Nous devons sempiternellement nous battre contre tous les clichés déversés sur l’Afrique. On dit ainsi que les acteurs africains ne sont pas bons. Je me souviens d’une conférence de presse du Fespaco à Paris où un Africain s’était écrié : « les cinéastes africains ne sont pas de bons directeurs d’acteurs ». Comment peut-on sortir de telles balivernes ? Je voulais prouver qu’au Tchad qui n’est pas une terre de cinéma, un acteur que j’avais remarqué dans le film d’Issa Serge Coelo Daresalam était porteur d’une présence, à la fois intelligent et instinctif. En travaillant avec lui, on aboutit à quelque chose.
On pourrait comparer la précision du travail avec les acteurs avec celui de la bande-son. Non seulement la musique de Wasis Diop est magnifique, mais les échos permanents de la guerre sont extrêmement incisifs, un récit venant se superposer au récit.
C’est la guerre vécue par les gens simples : on est cloîtré chez soi dans un espace clos sans pouvoir sortir et on n’a des nouvelles de la guerre que par le son, explosions, avions, hélicoptères, voitures au loin, et la radio où se joue la guerre des ondes. Une partie dit avoir gagné la bataille, l’autre dément et on nage en pleine absurdité. J’ai conçu avec Julie Brenta, la monteuse son une sorte de récit sonore venant s’ajouter au récit visuel. C’est la première fois que je le fais, pour donner toute la portée de cette tragédie.

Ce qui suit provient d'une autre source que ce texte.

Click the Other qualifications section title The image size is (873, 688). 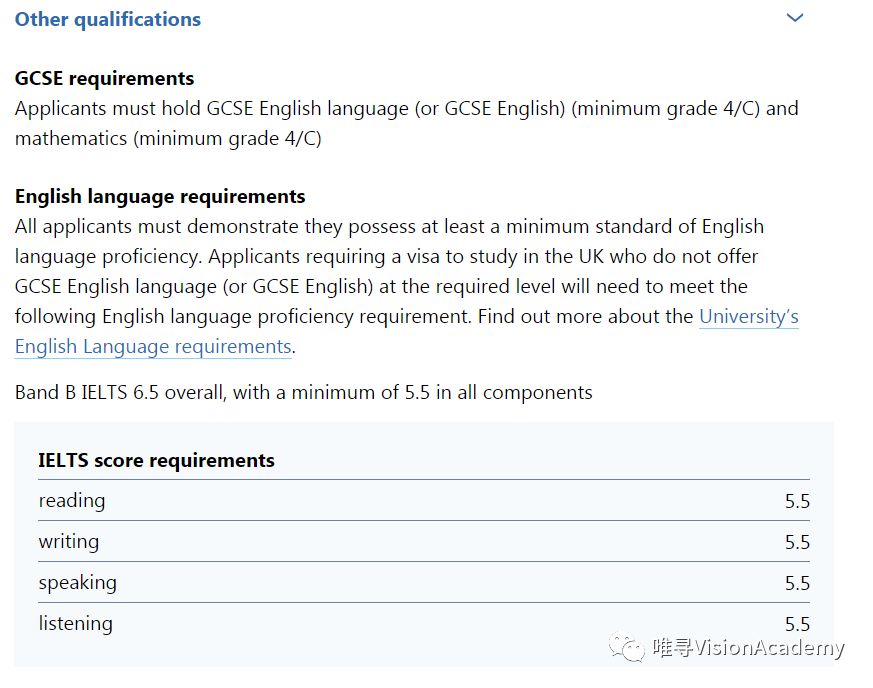click(x=108, y=19)
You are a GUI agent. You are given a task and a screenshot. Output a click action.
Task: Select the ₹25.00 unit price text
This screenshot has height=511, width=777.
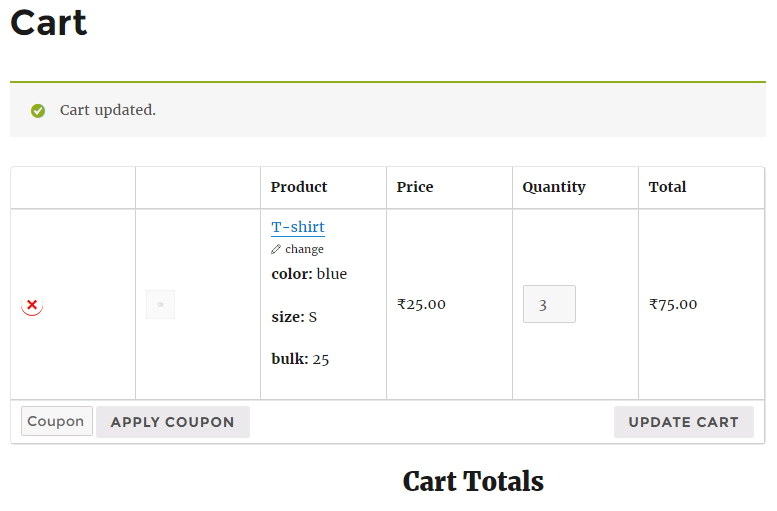[x=421, y=304]
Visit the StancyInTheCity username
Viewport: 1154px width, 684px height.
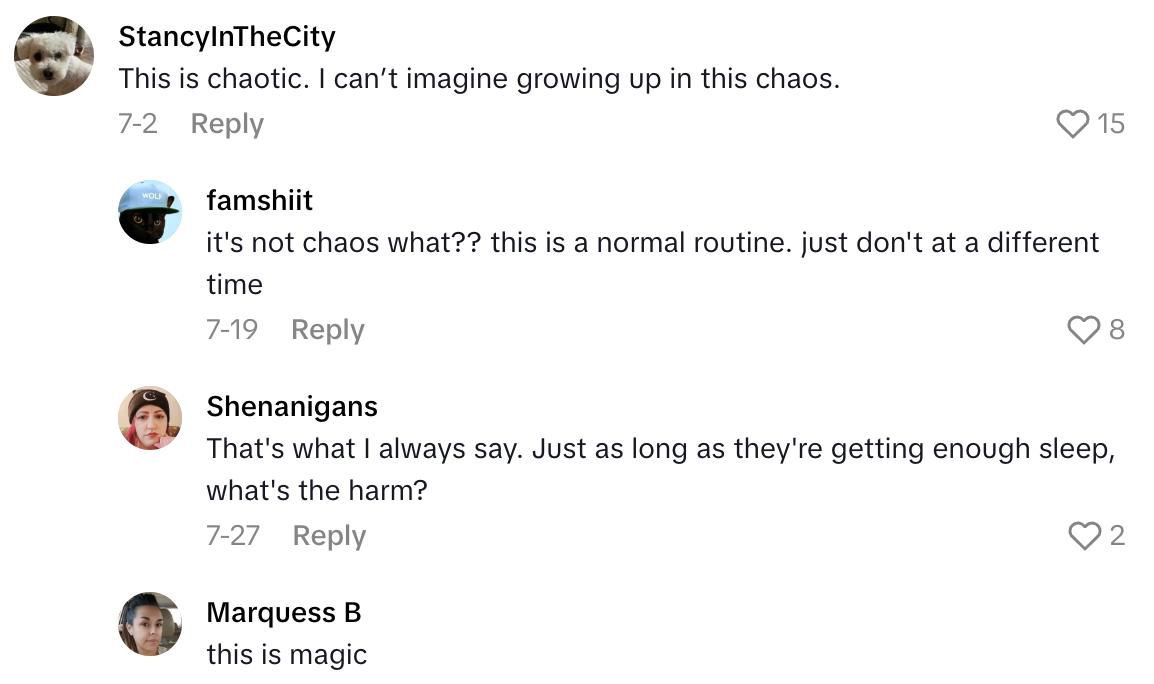pyautogui.click(x=227, y=37)
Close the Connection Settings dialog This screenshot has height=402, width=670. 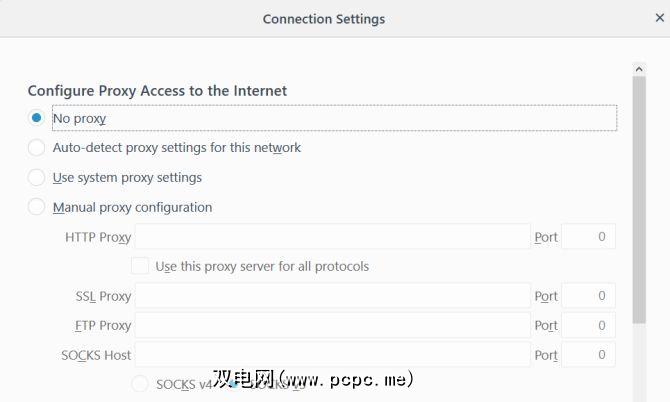659,18
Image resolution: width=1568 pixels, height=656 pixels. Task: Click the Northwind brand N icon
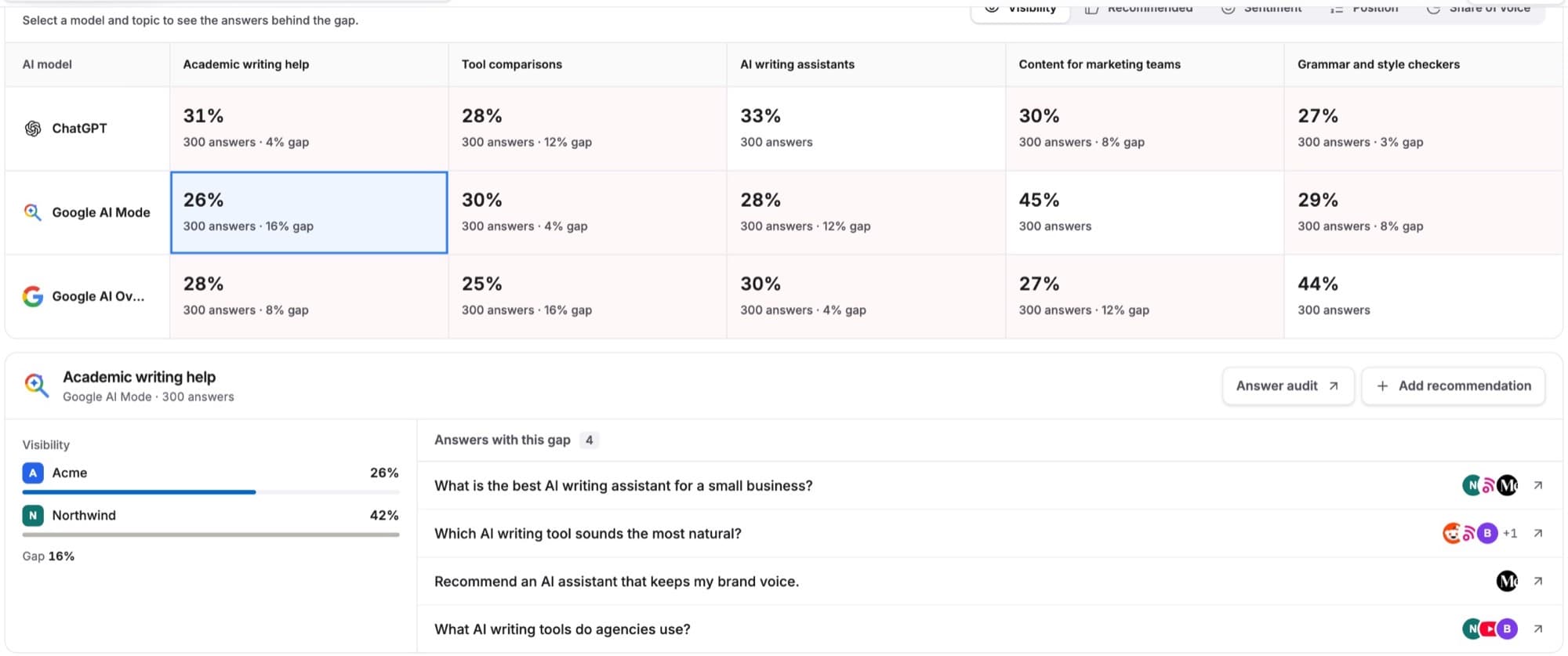pos(33,515)
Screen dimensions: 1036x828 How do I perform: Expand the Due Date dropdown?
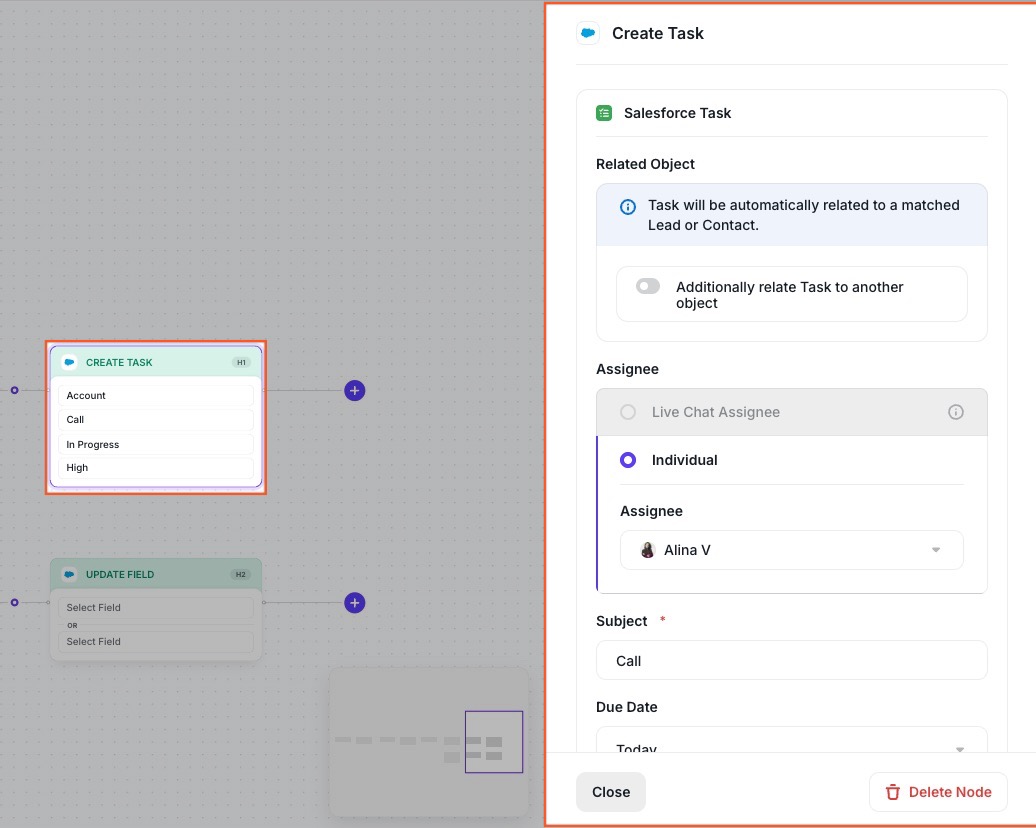[791, 743]
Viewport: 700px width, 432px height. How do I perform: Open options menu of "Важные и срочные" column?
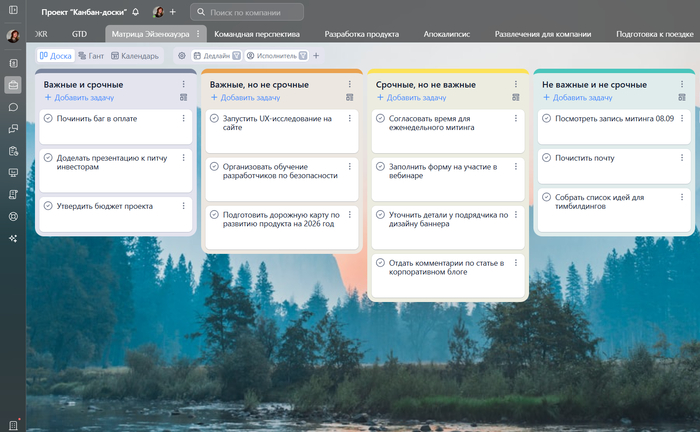click(183, 85)
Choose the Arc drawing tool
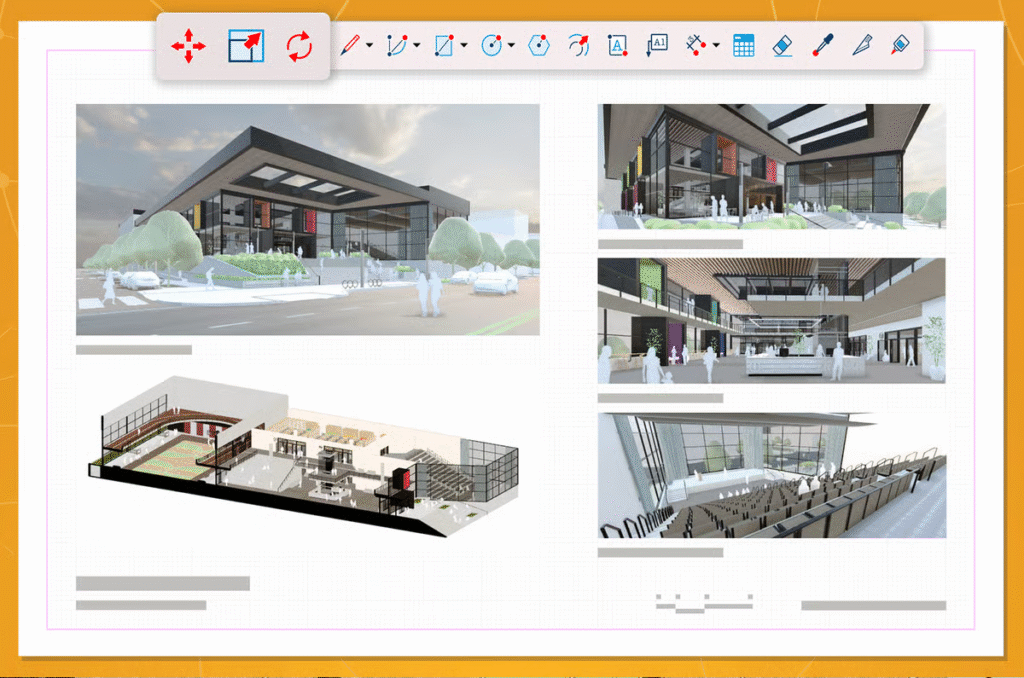Screen dimensions: 1024x678 pyautogui.click(x=397, y=45)
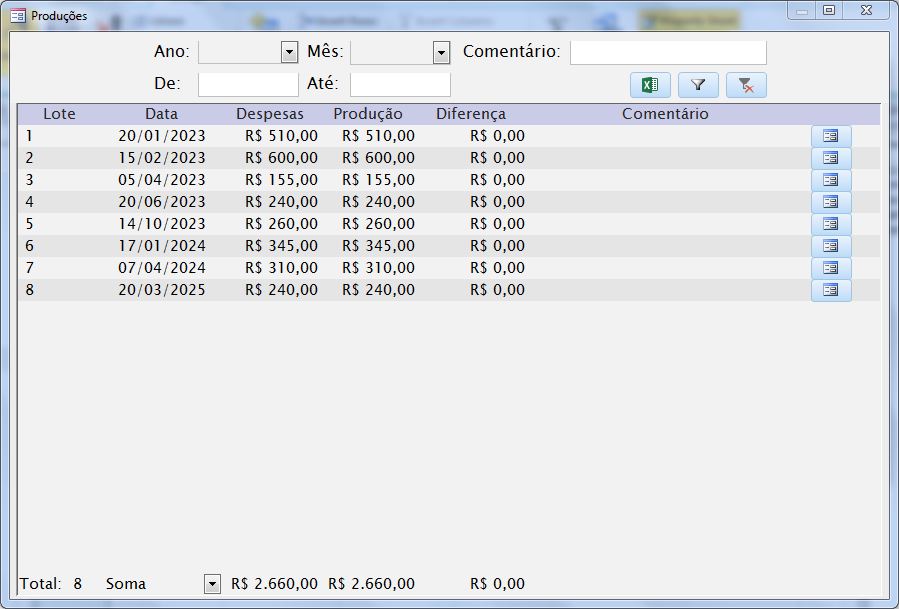Expand the Mês dropdown list
The image size is (899, 609).
[x=441, y=53]
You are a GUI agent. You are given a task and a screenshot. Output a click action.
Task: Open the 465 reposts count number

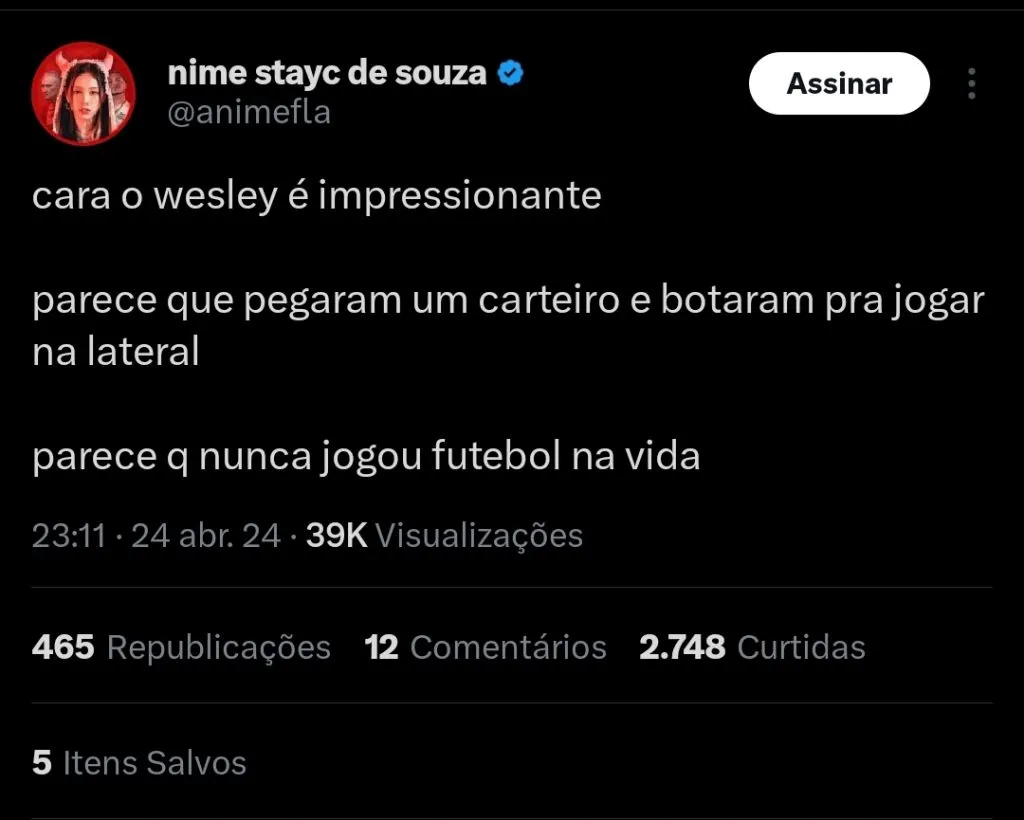tap(63, 647)

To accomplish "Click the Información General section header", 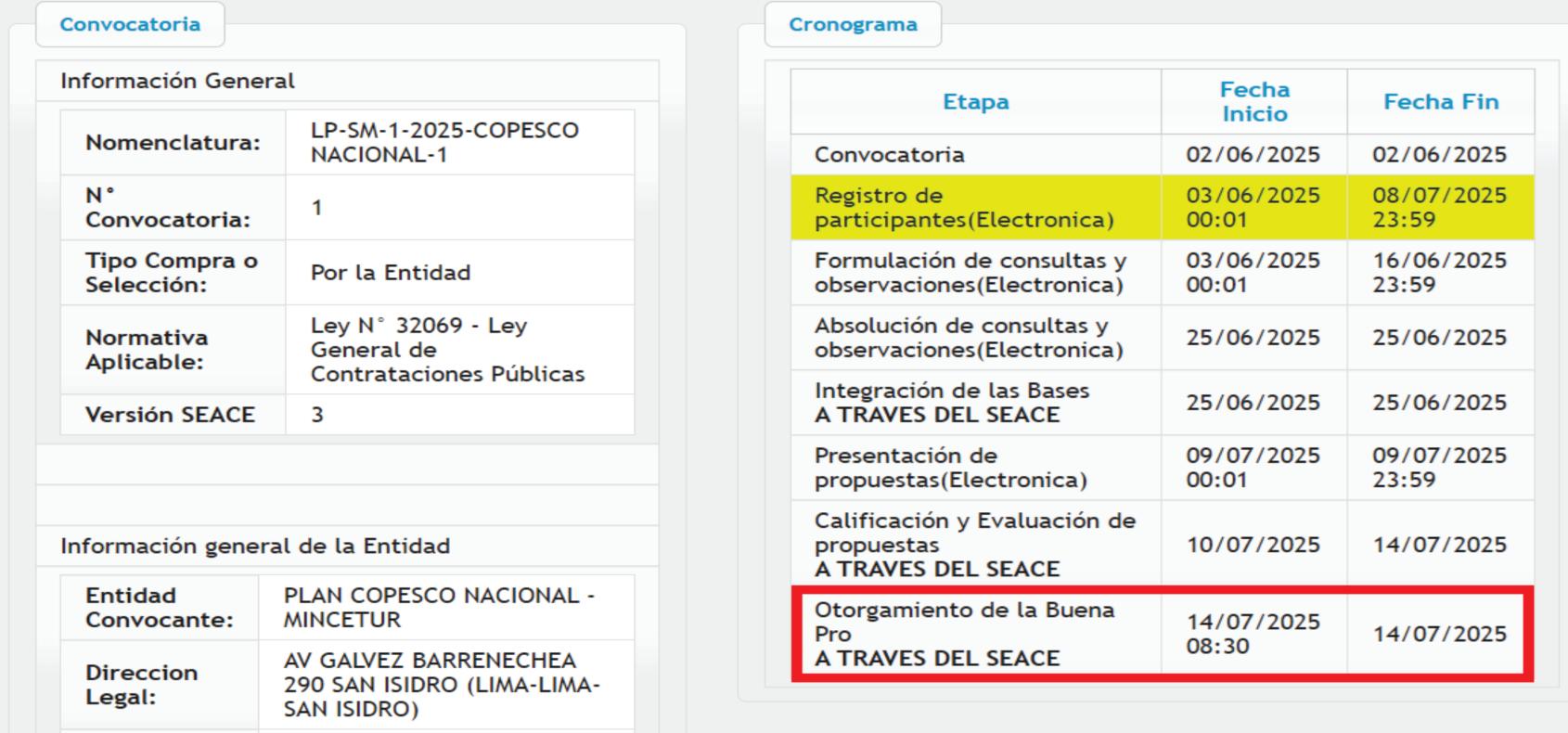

Cela prend les tripes du spectateur et renforce finalement l’ambivalence du personnage d’Adam.
Oui, je ne souhaite à personne de se retrouver prisonnier de ces guerres civiles en Afrique, parfaitement immorales, où tous les moyens sont permis, enfants-soldats et autres. Tout est du domaine du ressenti car personne ne peut mesurer la peur de l’autre. Dans ces situations, j’ai vu des gens se lâcher complètement, comme Chef de quartier qui a la diarrhée. Chacun a sa manière de lutter contre cette adversité. Adam perd son self-control et commet la faute comme s’il perdait pied. Ce que j’aime dans la distance qui s’établit entre le spectateur et Adam, c’est cet espace permettant de se poser des questions et non pas de juger. On est face à un personnage qui commet un acte impardonnable mais qu’on n’arrive pas à condamner. Mais à travers Adam et son acte odieux, je voulais parler plus généralement de la responsabilité des pères en Afrique et de l’avenir des jeunes. Quand je vois un enfant faire une bêtise dans la rue en Afrique, je vais lui dire d’arrêter parce que en tant qu’adulte, je me sens responsable de lui. Donc, s’il y a des enfants-soldats en Afrique, c’est qu’ils ont été envoyés à la guerre par des adultes, qui sont des potentiels pères ou oncles…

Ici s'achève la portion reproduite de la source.